I know that you will all think I’m lying for sure, but I will admit that lately my thought processes have revolved around me me me, and as such, my writing capabilities are restricted to, well, me.
Case and point: while writing a paper yesterday, I defined the word (as was the assignment) “spank”. Today, my professor emailed me to tell me how much he liked my commentary on the different household applianced that could be used for a good hiding, including the slipper- my mother’s weapon of choice.
The Americans have a saying (and as it usually goes with the Americans, it’s short and leaves the unsuspecting foreigner quite puzzled): TMI. Which means, Too Much Information. Apparently my filter is not functioning.

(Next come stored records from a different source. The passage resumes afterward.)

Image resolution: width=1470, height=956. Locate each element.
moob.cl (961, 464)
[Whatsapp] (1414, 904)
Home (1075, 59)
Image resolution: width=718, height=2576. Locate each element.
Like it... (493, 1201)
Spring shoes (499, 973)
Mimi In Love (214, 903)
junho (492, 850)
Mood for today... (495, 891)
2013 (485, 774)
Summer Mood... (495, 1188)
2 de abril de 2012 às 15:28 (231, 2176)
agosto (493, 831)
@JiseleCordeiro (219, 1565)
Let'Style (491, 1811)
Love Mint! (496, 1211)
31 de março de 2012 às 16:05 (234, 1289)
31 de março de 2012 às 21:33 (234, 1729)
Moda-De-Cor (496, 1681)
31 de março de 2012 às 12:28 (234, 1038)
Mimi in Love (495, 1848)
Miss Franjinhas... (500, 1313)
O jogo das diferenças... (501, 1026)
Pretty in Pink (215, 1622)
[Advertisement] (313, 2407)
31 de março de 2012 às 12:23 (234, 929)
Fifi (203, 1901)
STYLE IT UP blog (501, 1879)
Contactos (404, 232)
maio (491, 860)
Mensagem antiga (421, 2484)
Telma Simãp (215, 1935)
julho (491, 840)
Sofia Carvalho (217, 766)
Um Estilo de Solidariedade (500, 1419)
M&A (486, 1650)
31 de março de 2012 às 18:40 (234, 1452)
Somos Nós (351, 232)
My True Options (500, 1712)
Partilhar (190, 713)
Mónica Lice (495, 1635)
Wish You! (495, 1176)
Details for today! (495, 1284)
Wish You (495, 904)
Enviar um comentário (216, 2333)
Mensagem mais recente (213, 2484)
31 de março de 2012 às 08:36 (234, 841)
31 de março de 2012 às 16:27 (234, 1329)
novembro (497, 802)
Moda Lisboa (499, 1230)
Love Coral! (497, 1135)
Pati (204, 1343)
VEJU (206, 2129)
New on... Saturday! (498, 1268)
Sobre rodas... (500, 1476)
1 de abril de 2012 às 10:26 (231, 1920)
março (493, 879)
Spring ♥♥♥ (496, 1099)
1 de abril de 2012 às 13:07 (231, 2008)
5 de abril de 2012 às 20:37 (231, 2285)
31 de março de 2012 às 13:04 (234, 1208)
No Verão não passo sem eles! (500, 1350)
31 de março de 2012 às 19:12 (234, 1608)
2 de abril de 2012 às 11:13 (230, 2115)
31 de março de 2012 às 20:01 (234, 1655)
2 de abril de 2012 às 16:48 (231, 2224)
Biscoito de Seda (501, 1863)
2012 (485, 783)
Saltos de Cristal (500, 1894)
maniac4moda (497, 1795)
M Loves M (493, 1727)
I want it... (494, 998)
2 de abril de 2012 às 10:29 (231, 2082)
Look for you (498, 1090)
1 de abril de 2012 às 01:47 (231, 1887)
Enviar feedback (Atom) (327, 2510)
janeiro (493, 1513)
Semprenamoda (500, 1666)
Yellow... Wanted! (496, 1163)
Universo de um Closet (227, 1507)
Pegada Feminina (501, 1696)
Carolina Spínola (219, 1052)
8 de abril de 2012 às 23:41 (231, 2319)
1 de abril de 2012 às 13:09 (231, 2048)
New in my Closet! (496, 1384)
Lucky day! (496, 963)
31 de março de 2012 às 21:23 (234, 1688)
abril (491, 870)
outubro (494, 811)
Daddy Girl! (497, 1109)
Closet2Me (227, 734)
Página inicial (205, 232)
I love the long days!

Anyway, I am sitting here with the intent of writing a few children’s book manuscripts that do not, preferably, include abduction, terrorism, poo and lying, but all I seem competent of is revisiting my childhood.
And so, it’s story time!
HOLLIE’S FIRST DAY OF SCHOOL. EVER.
Before I begin, I would like to make you all aware that the day I will soon recount marked the first day of my near seventeen year love affair with education. If I’m honest, the last year has been rocky and we’re thinking of breaking up (but we probably won’t, for the sake of the degrees etc). Regardless: this “first day” was the first of nine first days- and that’s nine schools, not nine grade beginnings etc. Are you sympathetic yet?
I don’t recall the weather or anything like that. I wasn’t nervous, as most other “first day’s” seemed to go, just excited. Mum did my hair as she always did, but the vibrant and pretty bows were put away for less serious matters. I had a uniform. I wore knee socks, a grey skirt, a pale blue button up shirt with stiff cuffs, a navy blue striped tie and a cardigan. My shoes were new: black and polished from Clark’s. Daddy helped my with my tie and Mum took a barrage of photographs, standing by the stone fireplace, and outside too.
I didn’t let go of my lunchbox until I arrived at the cloak room at the school. It strikes me how funny it is that they call it a cloak room. I guess the British cling to the old more than I’d expect. My peg had my name above it. I hung my coat (which was long and made me feel like an elegant lady) and placed my blue plastic lunch box on the bench underneath it.
The Mums stayed with us for a while as we all got our bearings. I can’t say that I remember too much about this chaotic part of the day, except for a very brief flash of panic when she bent down to tell me had to go now, and I should have fun and make friends. My attention was on the sand pit that my hands were buried in.
My teacher was Mrs. Booth, which made Alastair laugh because it sounded to him like “boob”. We sat on the carpet around her chair and of course I can’t remember what she said or taught or read. I can just tell you that the letters of the alphabet were pasted to the wall above her head and I sat next to a girl named Janine Brown. She had a thick fringe and her blue shirt collar was askew. She wasn’t as neat as me.
I wonder if elementary school teachers have the ability to see a child and just know how they will turn out. I suppose that’s a very rude and insensitive thing to say- especially as, when I think about it, the likelihood of that teacher truly knowing how their little students turn out is not very great. So I guess my question is- how judgmental do you reckon these grade school teachers are?
St. Chads Primary School lasted a year and a half- the highlights of which include me playing the Queen in the class presentation of Dick Whitington and His Cat (my lines were “A cat? What is a cat?!” and “Oh, Captain! We MUST have that cat!”), my first boyfriend by the name of Christopher (or something like that), beating everyone in running on sports day, painting a blossom tree in Mrs. Faulkner’s class, and remembering that the floor in the assembly hall was made of wooden slabs. I also remember playing the letter “L” in another class play which was all about the alphabet- which I praise my parents for sitting through.
It was probably the best of all the “first days”. The worst was John Bamford’s Primary school, when Melanie Burton, surrounded by the other girls in the class, smugly looked around and announced “all those here who have been at John Bamford’s since Reception class, raise your hand.” Yes, I was the only one who couldn’t raise my hand, and yes, that made me feel like I was the most tragic girl in the universe. But That’s another story.
A couple of disclaimers: firstly, my mother very rarely used her slipper. She just threatened us with it, really. I don’t think Logan or Connor could tell you a single time they ever saw it. Alastair could probably tell you some stories though! Secondly, Melanie- if you’re reading this, please know that I really don’t care about how rude you were to me on my first day of school. I mean, I cared a great deal then, and it made me not want to go to school ever again, but I’m over it now. Completely.